------ Extracted material ------

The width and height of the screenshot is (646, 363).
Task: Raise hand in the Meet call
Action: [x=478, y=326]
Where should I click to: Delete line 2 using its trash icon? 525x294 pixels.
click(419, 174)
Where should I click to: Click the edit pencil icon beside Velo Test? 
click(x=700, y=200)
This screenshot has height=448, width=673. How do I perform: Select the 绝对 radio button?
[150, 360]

------
------ Extracted material ------

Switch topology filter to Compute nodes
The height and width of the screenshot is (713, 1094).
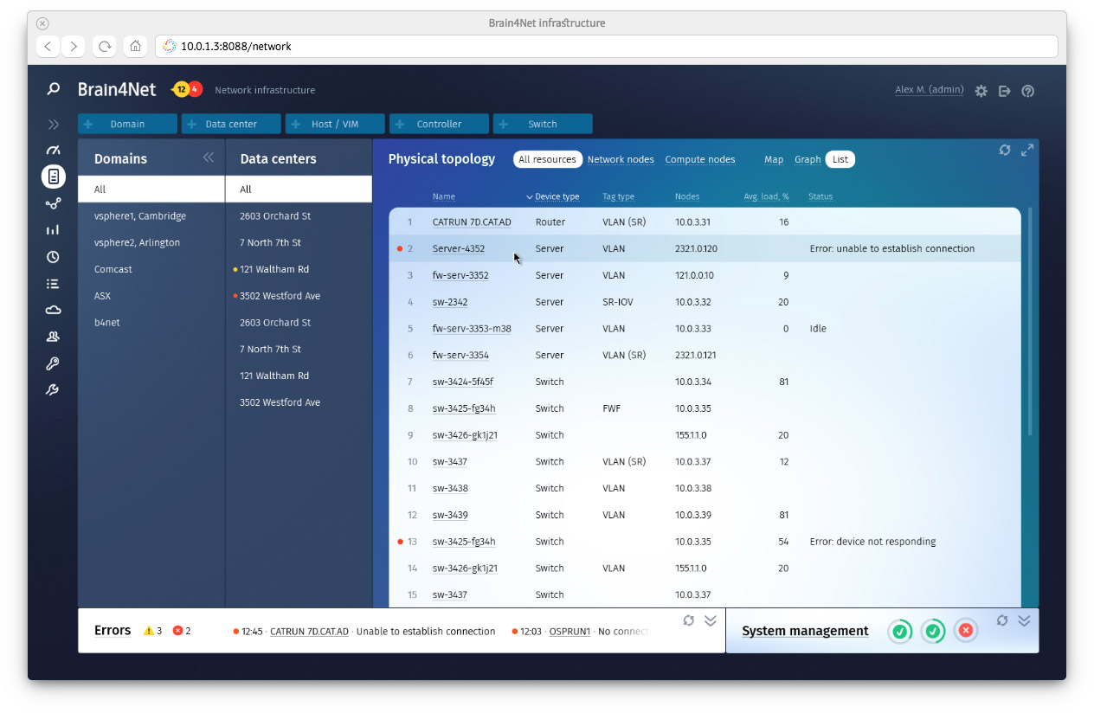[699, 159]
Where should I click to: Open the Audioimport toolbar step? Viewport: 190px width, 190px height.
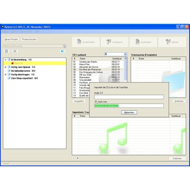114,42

------

# [Short exercise]
Which lines in the data above contain the string "click", matching case exactly? Copy each of those lines.

# [Result for this exercise]
Where should I click to: Delete line 2 using its trash icon? 525x294 pixels.
click(419, 174)
Where should I click to: Click the edit pencil icon beside Velo Test? 
click(x=700, y=200)
Where should I click to: Open the Audioimport toolbar step? Viewport: 190px width, 190px height.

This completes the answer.